▶ ACTIVITY:
Pictures excluded, output exactly the lines from the one containing "Task: Open the 音乐 library in sidebar" through the last line of the listing below.

▶ DATA SECTION:
____

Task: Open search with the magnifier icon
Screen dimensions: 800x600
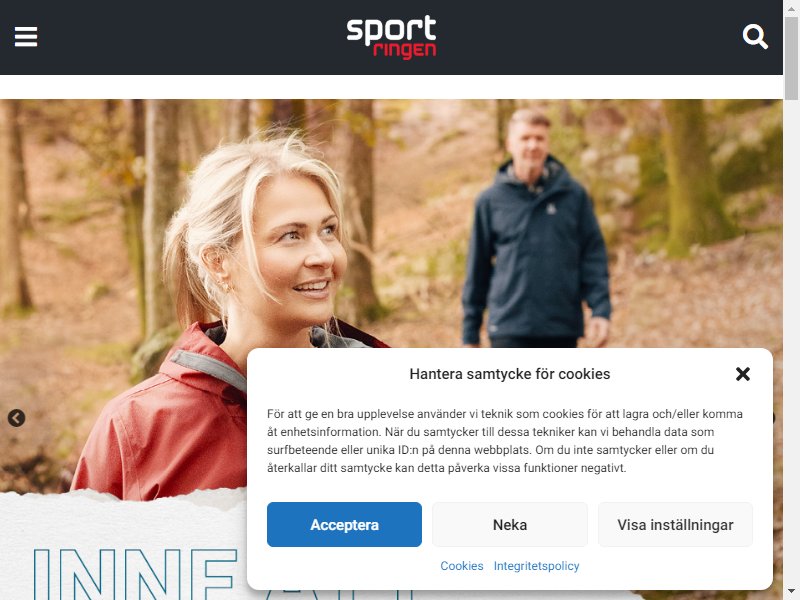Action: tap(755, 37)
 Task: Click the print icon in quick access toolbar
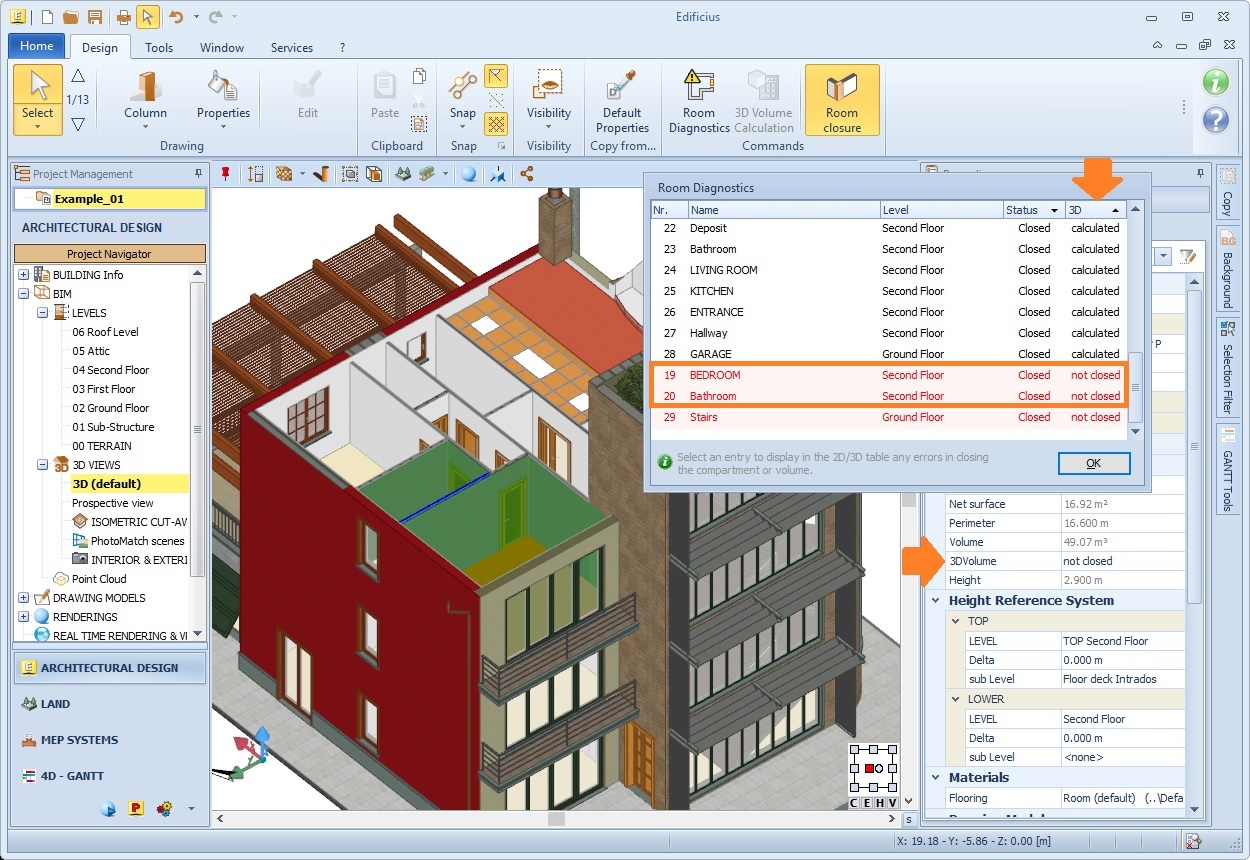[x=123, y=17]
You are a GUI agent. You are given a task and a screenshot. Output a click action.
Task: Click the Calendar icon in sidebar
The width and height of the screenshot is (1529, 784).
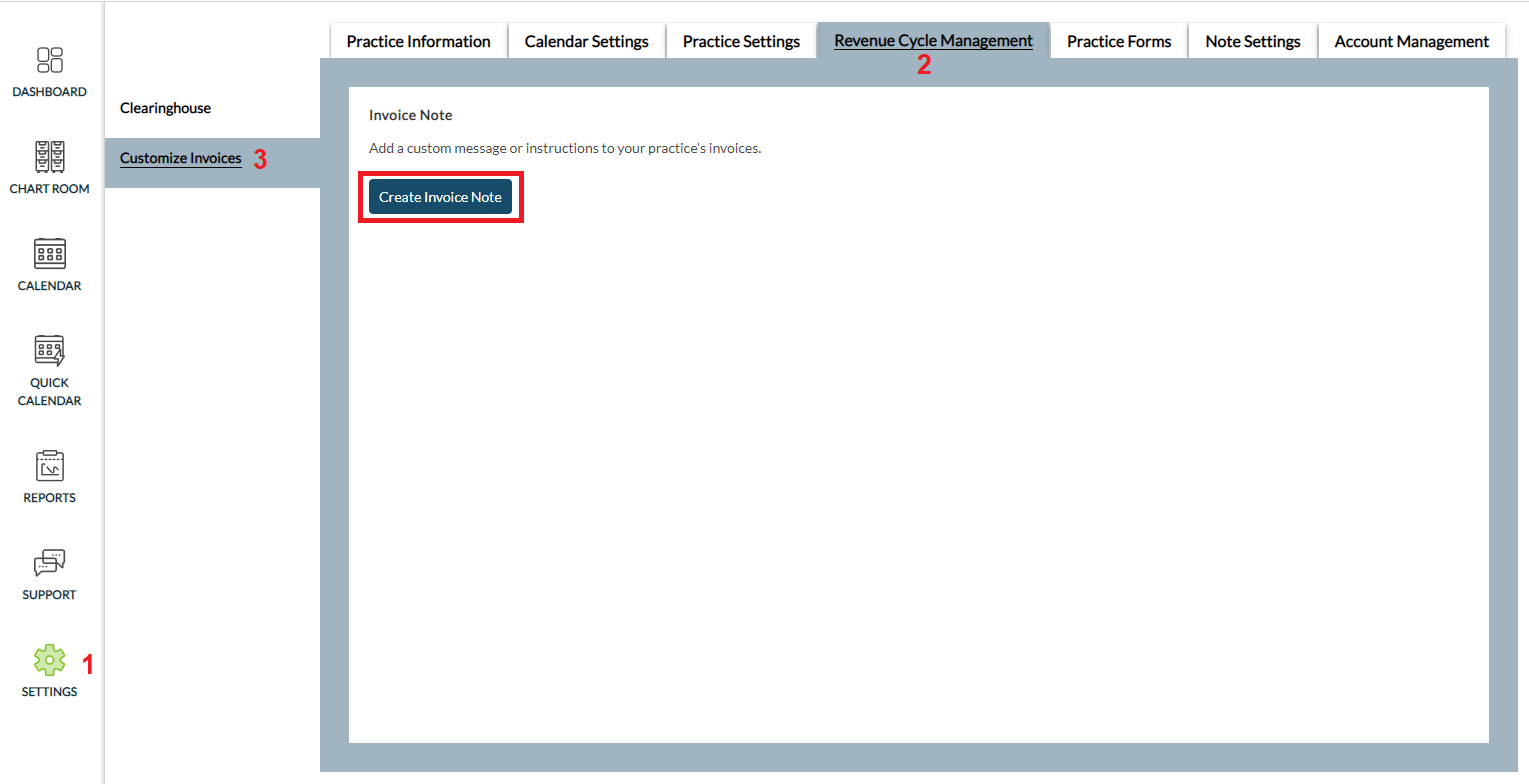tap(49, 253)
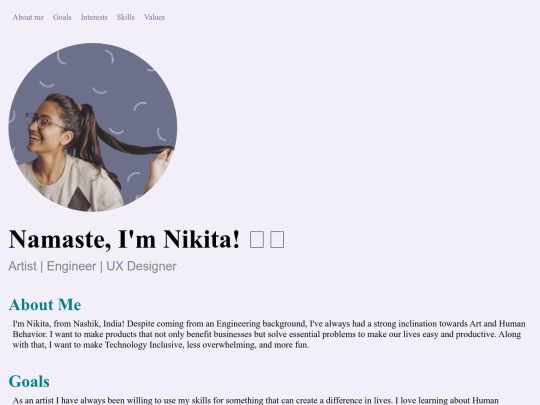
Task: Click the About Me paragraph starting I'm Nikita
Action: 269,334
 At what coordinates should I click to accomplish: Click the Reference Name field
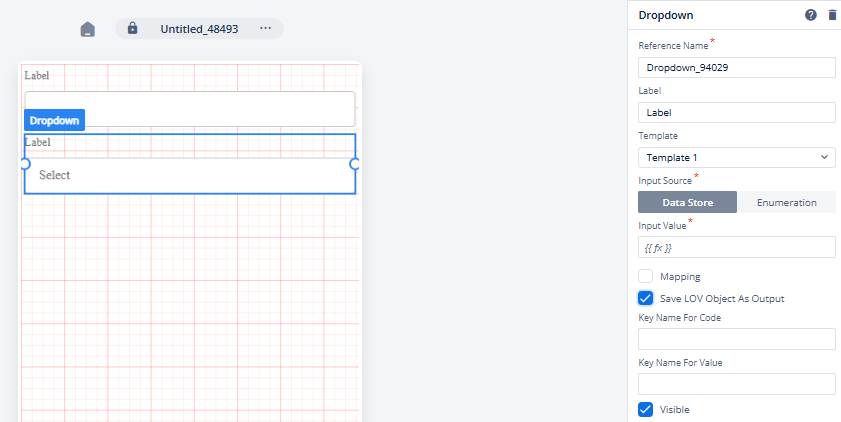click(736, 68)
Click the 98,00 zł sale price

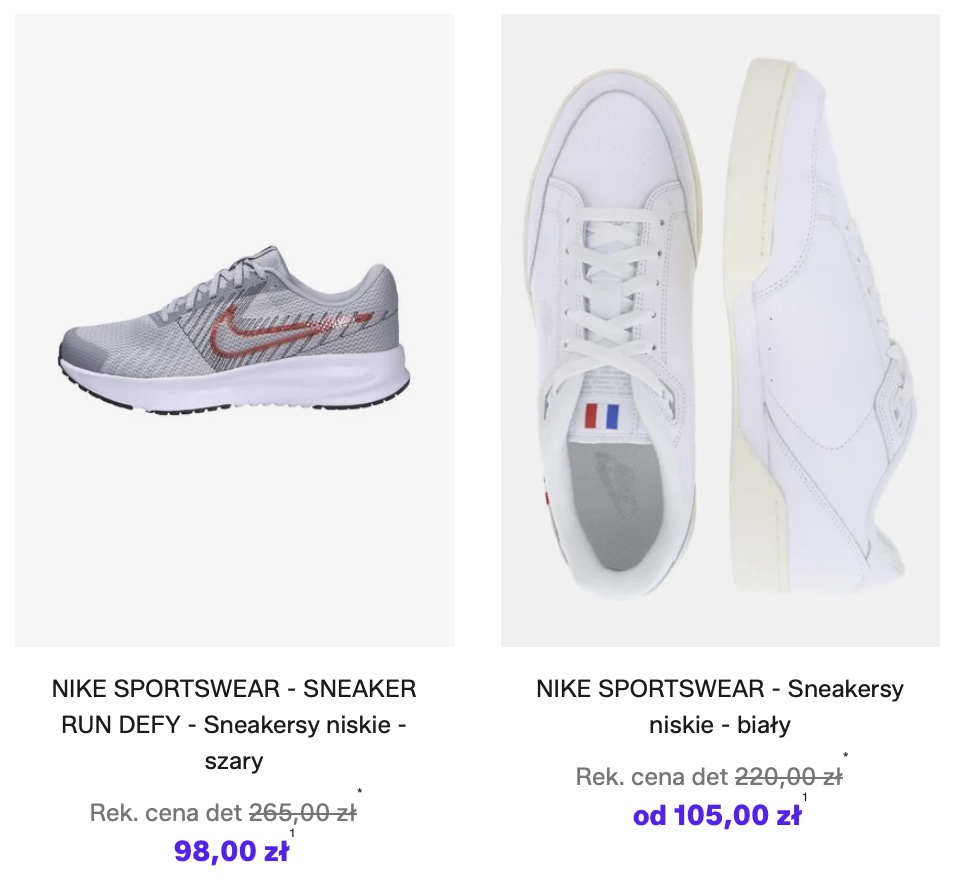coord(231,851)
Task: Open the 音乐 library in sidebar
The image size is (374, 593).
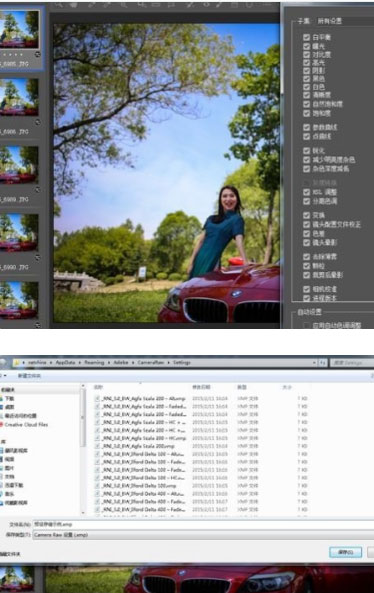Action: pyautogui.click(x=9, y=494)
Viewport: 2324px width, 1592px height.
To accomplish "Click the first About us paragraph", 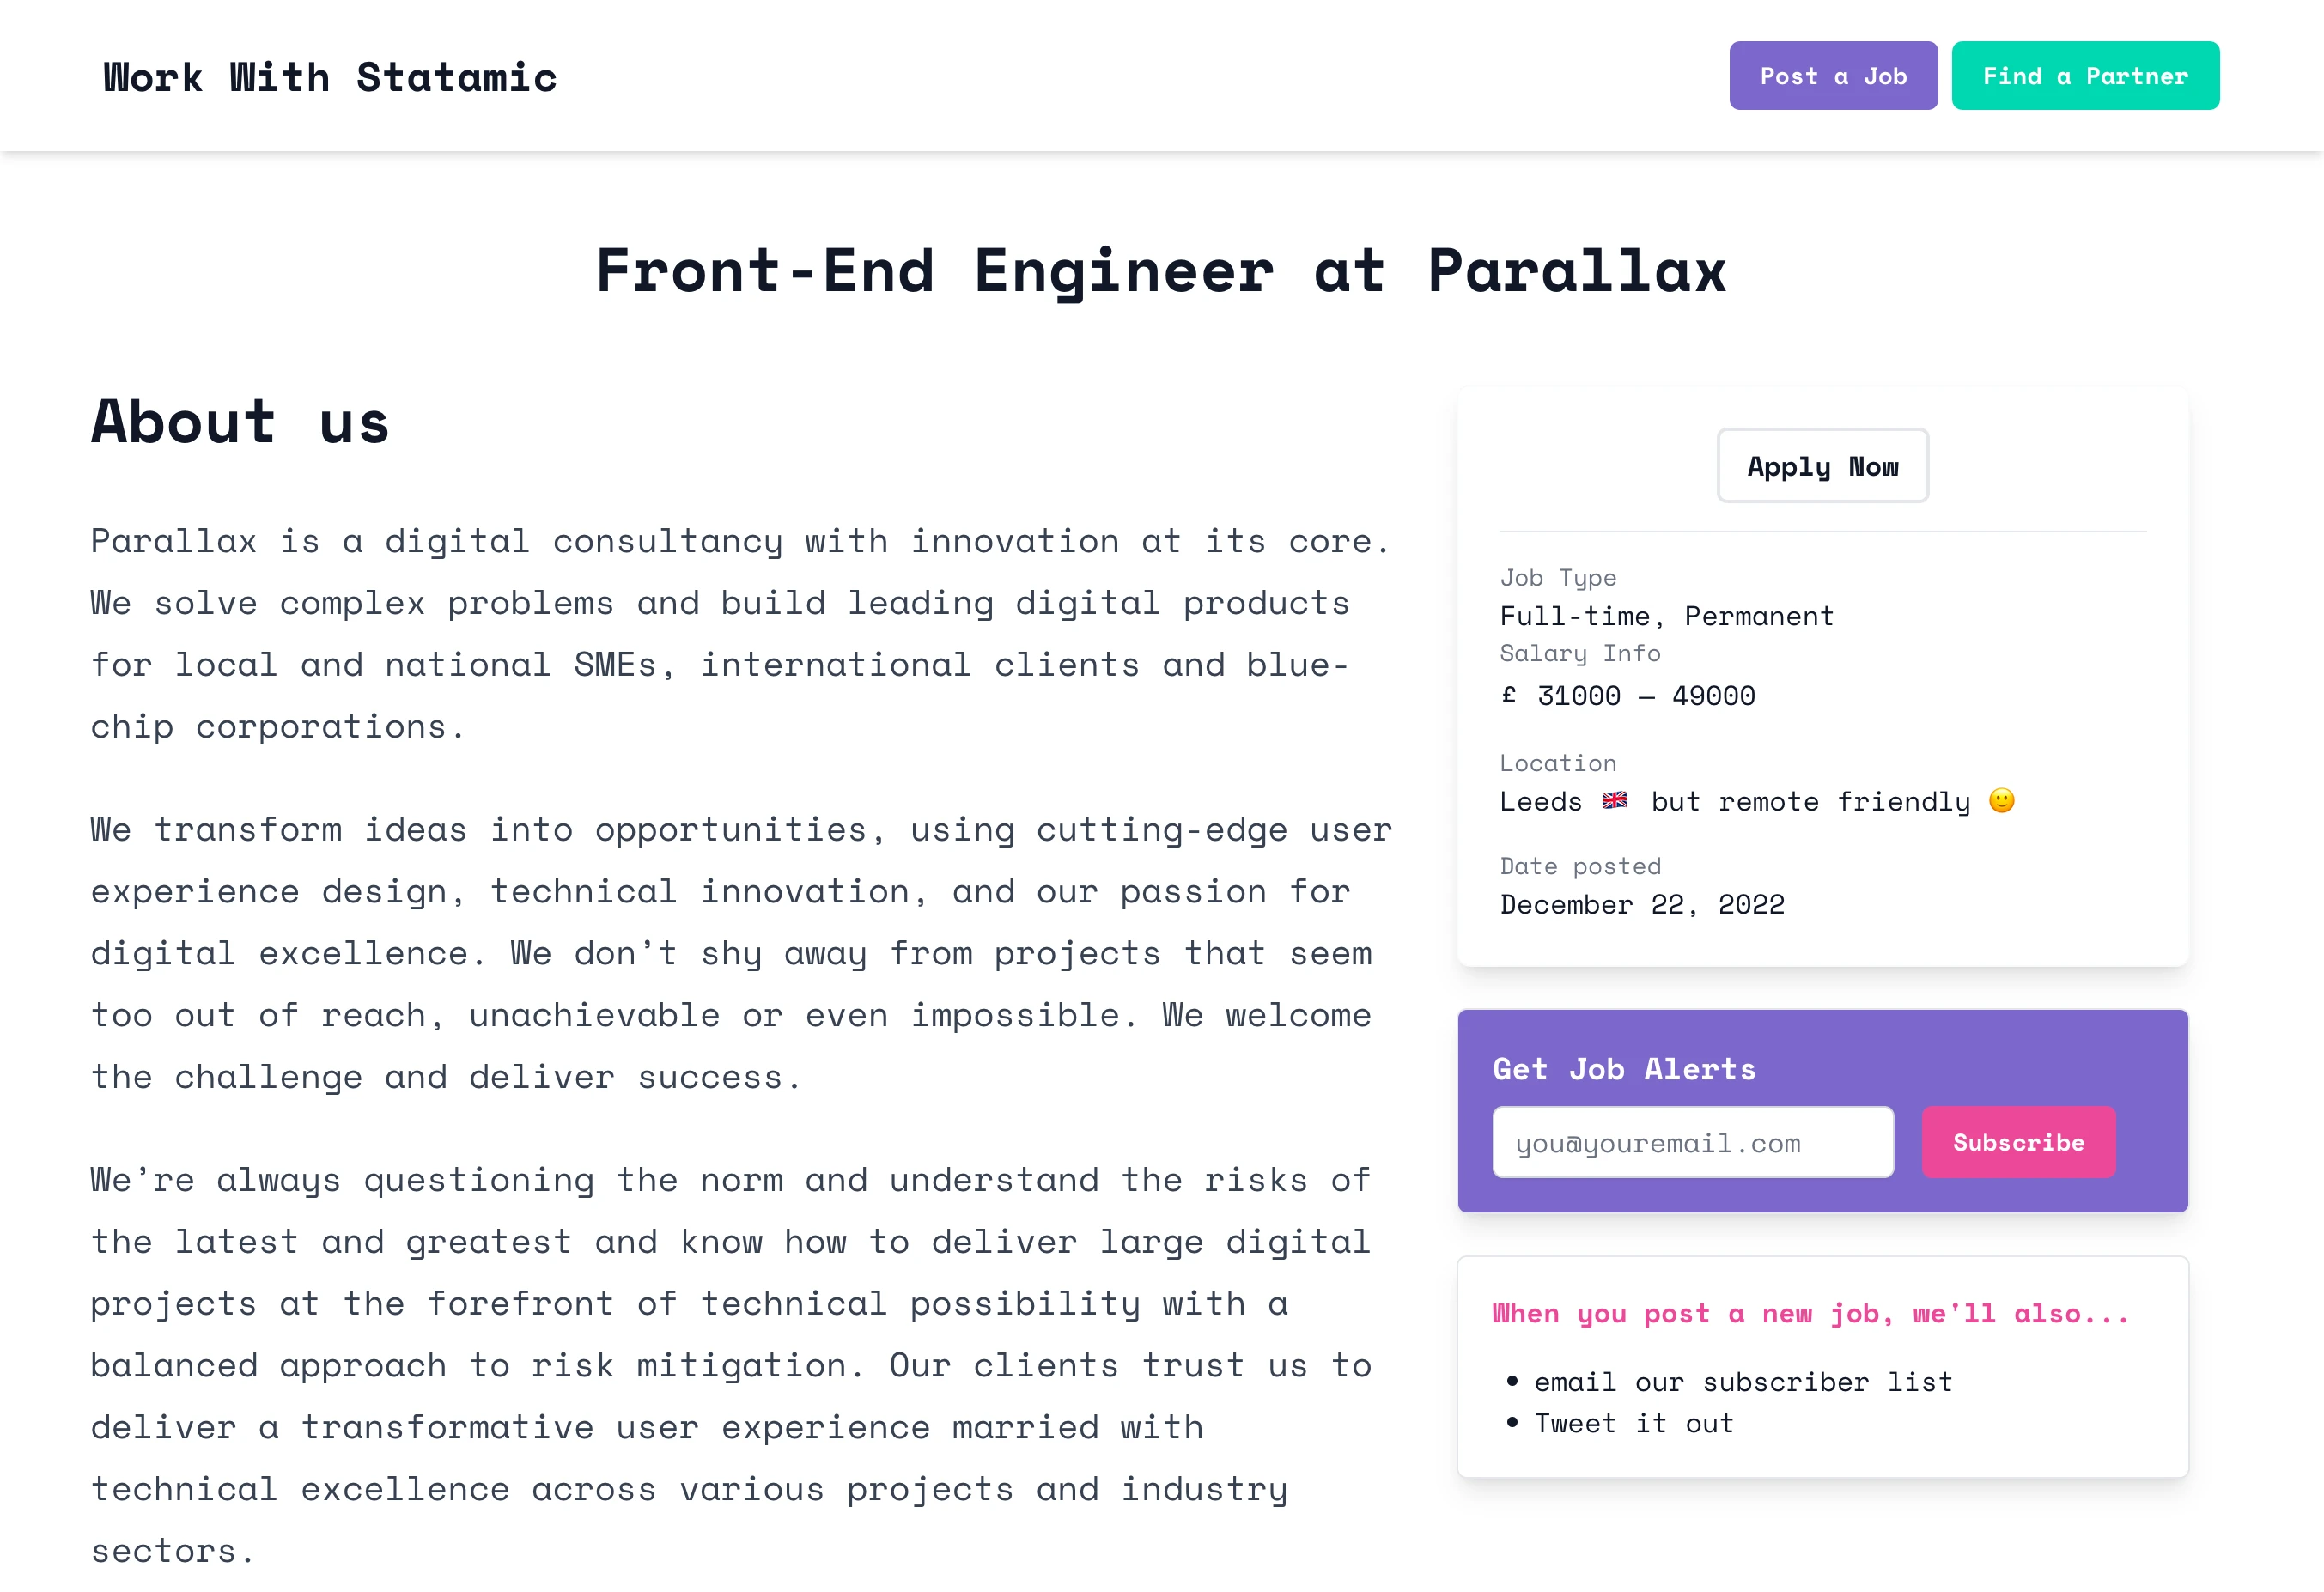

____

▶ REPLY TO THE EXERCISE:
Task: Open the 音乐 library in sidebar
The image size is (374, 593).
Action: pyautogui.click(x=9, y=494)
Viewport: 2324px width, 1592px height.
To accomplish "Click the first About us paragraph", 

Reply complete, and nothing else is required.